12

 気が昂り、血が沸騰する。
 目の前の獲物の事しか、考えられなくなる。
 振り下ろされる爪も牙も構わず、息の根を止めるまで喰らいつきたくなる。

 そうやって、生まれ育った白銀の厳しい地を生き抜き、天敵の猛者と争ってきた。
 それは身の内に流れる、抗い難い“血”の本能だと理解している。それをおかしなものと考えた事はなかったが、その根付いたやり方が多くのものに恐怖を与えるのだと知ったのは、北の地を離れてからだった。

 獣人という種族の持つ、生涯決して切り離せない、獣の本性。
 何をもって、獰猛なのか。何をもって、恐ろしいのか。

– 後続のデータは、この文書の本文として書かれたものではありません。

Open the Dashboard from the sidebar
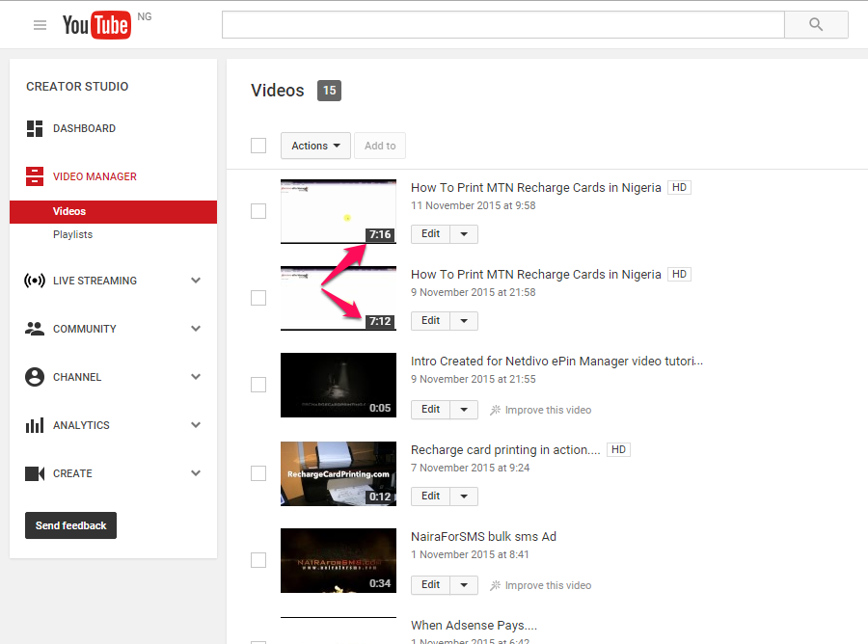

何が、一体悪かったのか。
 北の地を離れてからずっと、生きるための術を否定されたような思いは、わだかまりとなって残り続けた。

 けれど。


 ――ナハト

 ――助けて


 あの時、全て忘れて望んだ自分がいた。あまりにも単純すぎて、笑えてくる。




 角灯の明かりが全て消え、暗闇が押し寄せる。
 誰かの叫びを皮切りにし、次々と低い大音声が上がり、美しい月夜を引き裂いた。

 前触れもなく視界を奪われ、立て続けに仲間の悲鳴が上がれば、いとも容易く混乱の極地に至る。構わず剣を抜き払い、隣の仲間の腕を切り裂く姿もあった。
 滑稽の一言に尽きる。暗闇の中でもがき、溺れているよう。

 夜間の活動などに慣れているとしても、あくまでそれは人間の目。よほどの訓練を積んでいなければ、光を奪われた直後に動く事はまず不可能である。
 都市部で名を轟かせた山賊の一味というが……自分たちが不意打ちと強襲を受けるのは、どうもお気に召さないらしい。

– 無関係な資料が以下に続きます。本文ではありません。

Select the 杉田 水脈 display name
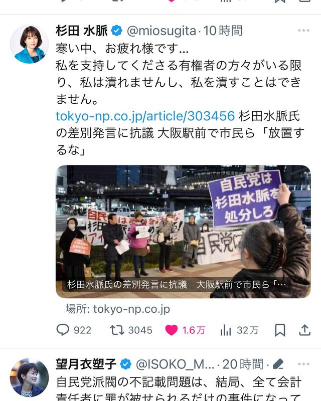The height and width of the screenshot is (401, 321). (x=82, y=31)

 獣の感性が非常に強く、また夜行性の種である獣人のナハトにとっては、苦になる環境の変化ではない。すぐに目は切り替わり、彼らの引きつる表情を鮮明に捉える。
 ナハトは角灯の明かりが飛散すると同時に、賊の懐へ飛び込んだ。無防備な身体を崩し、喉を潰す。もがいた腕は雁字搦めに捻り、頭から地面へ叩き落とす。骨の折れる感触を手のひらで確認しながら、決して止まる事はない。振り回される剣は弾き落とし、突っ込んでくるものは受け流して放り投げる。

 恐れは、僅か一片もなかった。
 体格に勝るもの、力に勝るものと争って生存してきた経験と、一族の矜持が、ナハトのしなやかな躯体に闘争心をもたらす。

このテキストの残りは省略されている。